People brought into the team with “enterprise knowledge” must understand the specific policies and processes that govern production workloads in that enterprise. Understanding how it’s done elsewhere will not sufficient.
This is because whenever there is a large issue that causes a problem (such as a public security event or a loss of finances), someone is entrusted with preventing it from happening again. This activity is formalized within the company as different institutional security standards and operational procedures. These unique standards are frequently more appropriate when modifying an existing application rather than creating something new from scratch.

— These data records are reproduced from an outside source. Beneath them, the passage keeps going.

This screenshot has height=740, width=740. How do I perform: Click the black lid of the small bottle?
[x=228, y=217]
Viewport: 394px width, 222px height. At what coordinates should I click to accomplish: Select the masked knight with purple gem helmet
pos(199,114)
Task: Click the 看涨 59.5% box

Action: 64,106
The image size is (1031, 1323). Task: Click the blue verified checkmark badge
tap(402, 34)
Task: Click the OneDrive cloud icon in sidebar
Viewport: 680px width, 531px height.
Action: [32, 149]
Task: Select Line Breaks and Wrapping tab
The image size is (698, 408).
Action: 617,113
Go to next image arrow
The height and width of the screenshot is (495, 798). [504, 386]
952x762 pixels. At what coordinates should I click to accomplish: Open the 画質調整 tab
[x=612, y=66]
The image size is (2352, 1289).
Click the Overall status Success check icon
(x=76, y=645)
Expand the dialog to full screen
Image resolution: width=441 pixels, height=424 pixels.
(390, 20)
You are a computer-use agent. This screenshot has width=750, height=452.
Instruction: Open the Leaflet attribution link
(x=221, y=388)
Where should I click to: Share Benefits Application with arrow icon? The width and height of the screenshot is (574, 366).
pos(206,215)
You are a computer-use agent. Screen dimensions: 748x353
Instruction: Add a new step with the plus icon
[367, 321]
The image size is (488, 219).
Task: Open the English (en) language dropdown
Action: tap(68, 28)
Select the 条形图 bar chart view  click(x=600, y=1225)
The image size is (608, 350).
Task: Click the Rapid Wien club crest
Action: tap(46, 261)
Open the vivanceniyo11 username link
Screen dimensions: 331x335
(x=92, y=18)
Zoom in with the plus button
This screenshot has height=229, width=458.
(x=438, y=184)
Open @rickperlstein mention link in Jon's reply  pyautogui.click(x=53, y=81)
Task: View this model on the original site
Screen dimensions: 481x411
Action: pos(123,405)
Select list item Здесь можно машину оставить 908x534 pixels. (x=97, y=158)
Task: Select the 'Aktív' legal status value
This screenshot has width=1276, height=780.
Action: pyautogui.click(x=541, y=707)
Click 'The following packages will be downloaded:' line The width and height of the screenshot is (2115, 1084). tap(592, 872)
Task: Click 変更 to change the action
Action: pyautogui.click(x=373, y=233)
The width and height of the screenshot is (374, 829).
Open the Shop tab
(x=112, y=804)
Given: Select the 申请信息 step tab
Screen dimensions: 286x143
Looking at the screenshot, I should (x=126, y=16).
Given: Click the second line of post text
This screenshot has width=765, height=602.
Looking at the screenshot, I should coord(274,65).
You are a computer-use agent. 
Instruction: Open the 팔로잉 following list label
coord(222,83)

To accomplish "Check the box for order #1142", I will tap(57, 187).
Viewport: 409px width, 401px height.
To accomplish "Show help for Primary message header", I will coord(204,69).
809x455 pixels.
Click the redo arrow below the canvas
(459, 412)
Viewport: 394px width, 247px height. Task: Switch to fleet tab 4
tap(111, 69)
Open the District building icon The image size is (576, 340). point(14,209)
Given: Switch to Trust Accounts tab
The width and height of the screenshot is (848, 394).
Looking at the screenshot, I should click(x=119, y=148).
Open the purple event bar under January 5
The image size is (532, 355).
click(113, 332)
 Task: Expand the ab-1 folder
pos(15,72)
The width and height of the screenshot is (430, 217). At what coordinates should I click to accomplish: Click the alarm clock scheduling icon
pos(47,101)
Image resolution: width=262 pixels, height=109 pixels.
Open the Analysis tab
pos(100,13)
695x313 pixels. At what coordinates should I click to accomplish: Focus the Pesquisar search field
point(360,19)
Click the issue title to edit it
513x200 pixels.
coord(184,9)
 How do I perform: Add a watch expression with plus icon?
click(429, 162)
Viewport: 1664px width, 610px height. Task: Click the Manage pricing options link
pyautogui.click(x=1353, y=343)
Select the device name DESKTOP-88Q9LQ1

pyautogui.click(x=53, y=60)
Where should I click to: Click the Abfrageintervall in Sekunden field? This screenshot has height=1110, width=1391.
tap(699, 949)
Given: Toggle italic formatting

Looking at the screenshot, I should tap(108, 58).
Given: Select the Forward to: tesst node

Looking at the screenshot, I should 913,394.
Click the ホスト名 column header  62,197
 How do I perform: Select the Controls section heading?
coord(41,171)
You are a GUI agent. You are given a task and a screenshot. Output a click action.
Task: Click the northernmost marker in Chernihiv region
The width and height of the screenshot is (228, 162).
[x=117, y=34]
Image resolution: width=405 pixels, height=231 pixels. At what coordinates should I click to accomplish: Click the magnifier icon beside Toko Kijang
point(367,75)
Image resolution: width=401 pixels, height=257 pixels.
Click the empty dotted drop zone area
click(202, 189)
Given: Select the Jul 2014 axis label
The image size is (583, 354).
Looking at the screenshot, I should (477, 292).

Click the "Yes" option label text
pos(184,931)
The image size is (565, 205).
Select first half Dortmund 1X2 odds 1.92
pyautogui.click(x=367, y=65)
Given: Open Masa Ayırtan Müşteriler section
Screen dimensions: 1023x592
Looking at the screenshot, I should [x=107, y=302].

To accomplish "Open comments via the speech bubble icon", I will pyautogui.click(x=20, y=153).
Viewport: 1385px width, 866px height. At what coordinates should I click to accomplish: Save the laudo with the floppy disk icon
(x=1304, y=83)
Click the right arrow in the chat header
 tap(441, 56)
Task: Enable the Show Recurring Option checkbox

Cloud providers, cloud consultancies, and tool providers fill every breach in today’s workplace environment, attempting to persuade enterprise management that they can improve the enterprise’s software development and operations procedures.
On the surface, investing in the most cutting-edge new technology from a provider makes strategic sense. After all, if your company’s goal is to become the next Google in your industry, who better to assist you than Google? However, integrating something new (such as a public cloud) into a legacy enterprise’s established processes and culture is far from simple.
When a vendor or product fails, it opens the door for another vendor to come in and “fix everything,” potentially feeding into a systemic enterprise repair-and-fail cycle of people who know nothing about the environment coming and going from the alignment process. Confusion can result in more expensive implementations or the inability to achieve the future state as a result of teams failing to account for the environment’s limits when engineering.